To do:
Verbatim, and with nothing else, reproduce the data below from its first line through the line containing "The image size is (1500, 844).".

Material for this exercise:
- Opening Delimiter -

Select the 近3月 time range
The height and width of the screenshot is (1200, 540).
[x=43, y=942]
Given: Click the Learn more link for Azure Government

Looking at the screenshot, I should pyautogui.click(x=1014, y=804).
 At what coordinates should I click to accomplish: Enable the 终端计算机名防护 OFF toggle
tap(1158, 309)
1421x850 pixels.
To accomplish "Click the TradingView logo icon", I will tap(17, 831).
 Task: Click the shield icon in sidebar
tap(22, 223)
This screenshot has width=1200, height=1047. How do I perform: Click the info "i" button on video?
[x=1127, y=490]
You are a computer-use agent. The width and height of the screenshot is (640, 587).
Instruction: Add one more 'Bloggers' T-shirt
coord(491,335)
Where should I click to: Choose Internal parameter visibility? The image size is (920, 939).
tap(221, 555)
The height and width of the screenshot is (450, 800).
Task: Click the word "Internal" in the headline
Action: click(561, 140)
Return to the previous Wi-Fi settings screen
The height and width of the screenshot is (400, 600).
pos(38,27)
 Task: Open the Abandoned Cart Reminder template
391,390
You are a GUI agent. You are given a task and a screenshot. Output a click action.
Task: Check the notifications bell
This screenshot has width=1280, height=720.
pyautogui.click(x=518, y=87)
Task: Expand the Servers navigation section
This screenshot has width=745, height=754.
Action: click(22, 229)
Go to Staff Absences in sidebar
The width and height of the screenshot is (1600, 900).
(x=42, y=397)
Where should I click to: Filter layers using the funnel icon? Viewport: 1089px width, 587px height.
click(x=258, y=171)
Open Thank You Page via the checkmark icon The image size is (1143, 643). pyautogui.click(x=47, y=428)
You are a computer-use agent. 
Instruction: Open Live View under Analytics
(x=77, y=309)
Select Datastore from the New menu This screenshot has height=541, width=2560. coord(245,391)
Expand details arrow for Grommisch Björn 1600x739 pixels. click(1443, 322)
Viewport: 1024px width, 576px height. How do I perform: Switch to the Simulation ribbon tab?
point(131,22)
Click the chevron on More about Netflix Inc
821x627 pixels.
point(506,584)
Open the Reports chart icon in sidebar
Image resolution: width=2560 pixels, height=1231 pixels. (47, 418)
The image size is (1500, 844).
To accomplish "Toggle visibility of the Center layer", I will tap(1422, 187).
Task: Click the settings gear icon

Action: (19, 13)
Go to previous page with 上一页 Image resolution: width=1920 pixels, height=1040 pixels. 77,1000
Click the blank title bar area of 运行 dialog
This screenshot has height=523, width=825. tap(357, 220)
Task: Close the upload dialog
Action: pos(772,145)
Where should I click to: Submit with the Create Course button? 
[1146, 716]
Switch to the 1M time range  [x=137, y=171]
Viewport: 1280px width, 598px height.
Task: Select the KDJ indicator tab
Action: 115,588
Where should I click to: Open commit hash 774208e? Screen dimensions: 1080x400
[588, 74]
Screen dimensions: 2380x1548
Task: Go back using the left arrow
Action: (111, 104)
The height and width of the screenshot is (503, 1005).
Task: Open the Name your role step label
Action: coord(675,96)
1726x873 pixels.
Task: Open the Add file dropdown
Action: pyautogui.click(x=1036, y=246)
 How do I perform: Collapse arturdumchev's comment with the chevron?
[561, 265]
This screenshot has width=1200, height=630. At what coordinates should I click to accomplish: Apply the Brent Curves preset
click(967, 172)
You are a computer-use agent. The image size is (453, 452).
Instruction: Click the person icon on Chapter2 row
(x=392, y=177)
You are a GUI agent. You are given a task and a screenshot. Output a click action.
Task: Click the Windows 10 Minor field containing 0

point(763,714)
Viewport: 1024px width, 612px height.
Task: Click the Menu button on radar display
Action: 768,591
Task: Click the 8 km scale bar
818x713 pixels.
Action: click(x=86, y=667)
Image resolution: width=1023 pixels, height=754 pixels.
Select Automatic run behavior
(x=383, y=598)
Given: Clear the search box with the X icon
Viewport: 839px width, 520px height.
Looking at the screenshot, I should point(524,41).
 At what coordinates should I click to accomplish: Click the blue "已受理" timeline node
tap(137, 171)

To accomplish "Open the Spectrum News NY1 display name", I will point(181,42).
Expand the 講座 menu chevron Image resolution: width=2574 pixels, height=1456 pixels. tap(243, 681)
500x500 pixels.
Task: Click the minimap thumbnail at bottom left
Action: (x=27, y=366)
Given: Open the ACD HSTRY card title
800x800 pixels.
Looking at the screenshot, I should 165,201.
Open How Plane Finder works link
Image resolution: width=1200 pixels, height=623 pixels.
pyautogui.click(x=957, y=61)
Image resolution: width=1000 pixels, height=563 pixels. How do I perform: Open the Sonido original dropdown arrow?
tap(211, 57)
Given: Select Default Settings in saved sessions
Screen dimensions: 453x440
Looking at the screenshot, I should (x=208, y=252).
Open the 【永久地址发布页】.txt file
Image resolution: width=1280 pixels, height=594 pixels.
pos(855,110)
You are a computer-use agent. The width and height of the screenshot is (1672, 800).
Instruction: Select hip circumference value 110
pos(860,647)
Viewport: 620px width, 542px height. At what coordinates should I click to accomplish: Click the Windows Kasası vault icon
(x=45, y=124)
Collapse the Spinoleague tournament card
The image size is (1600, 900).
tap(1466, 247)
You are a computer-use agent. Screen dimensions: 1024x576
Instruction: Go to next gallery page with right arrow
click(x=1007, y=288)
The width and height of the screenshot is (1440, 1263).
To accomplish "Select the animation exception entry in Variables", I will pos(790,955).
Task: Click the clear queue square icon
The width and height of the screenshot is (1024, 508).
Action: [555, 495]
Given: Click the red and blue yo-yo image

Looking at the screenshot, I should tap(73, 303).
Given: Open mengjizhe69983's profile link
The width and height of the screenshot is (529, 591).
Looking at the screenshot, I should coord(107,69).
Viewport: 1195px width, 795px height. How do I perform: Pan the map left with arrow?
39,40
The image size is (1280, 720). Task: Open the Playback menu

- Closing Delimiter -

Solution below:
Select the 近3月 time range
The height and width of the screenshot is (1200, 540).
[x=43, y=942]
Given: Click the Learn more link for Azure Government

Looking at the screenshot, I should pyautogui.click(x=1014, y=804).
 At what coordinates should I click to accomplish: Enable the 终端计算机名防护 OFF toggle
tap(1158, 309)
1421x850 pixels.
To accomplish "Click the TradingView logo icon", I will tap(17, 831).
 Task: Click the shield icon in sidebar
tap(22, 223)
This screenshot has width=1200, height=1047. How do I perform: Click the info "i" button on video?
[x=1127, y=490]
You are a computer-use agent. The width and height of the screenshot is (640, 587).
Instruction: Add one more 'Bloggers' T-shirt
coord(491,335)
Where should I click to: Choose Internal parameter visibility? The image size is (920, 939).
tap(221, 555)
The height and width of the screenshot is (450, 800).
Task: Click the word "Internal" in the headline
Action: click(561, 140)
Return to the previous Wi-Fi settings screen
The height and width of the screenshot is (400, 600).
pos(38,27)
 Task: Open the Abandoned Cart Reminder template
391,390
You are a GUI agent. You are given a task and a screenshot. Output a click action.
Task: Check the notifications bell
This screenshot has width=1280, height=720.
pyautogui.click(x=518, y=87)
Task: Expand the Servers navigation section
This screenshot has width=745, height=754.
Action: click(22, 229)
Go to Staff Absences in sidebar
The width and height of the screenshot is (1600, 900).
(x=42, y=397)
Where should I click to: Filter layers using the funnel icon? Viewport: 1089px width, 587px height.
click(x=258, y=171)
Open Thank You Page via the checkmark icon The image size is (1143, 643). pyautogui.click(x=47, y=428)
You are a computer-use agent. 
Instruction: Open Live View under Analytics
(x=77, y=309)
Select Datastore from the New menu This screenshot has height=541, width=2560. coord(245,391)
Expand details arrow for Grommisch Björn 1600x739 pixels. click(1443, 322)
Viewport: 1024px width, 576px height. How do I perform: Switch to the Simulation ribbon tab?
point(131,22)
Click the chevron on More about Netflix Inc
821x627 pixels.
point(506,584)
Open the Reports chart icon in sidebar
Image resolution: width=2560 pixels, height=1231 pixels. (47, 418)
The image size is (1500, 844).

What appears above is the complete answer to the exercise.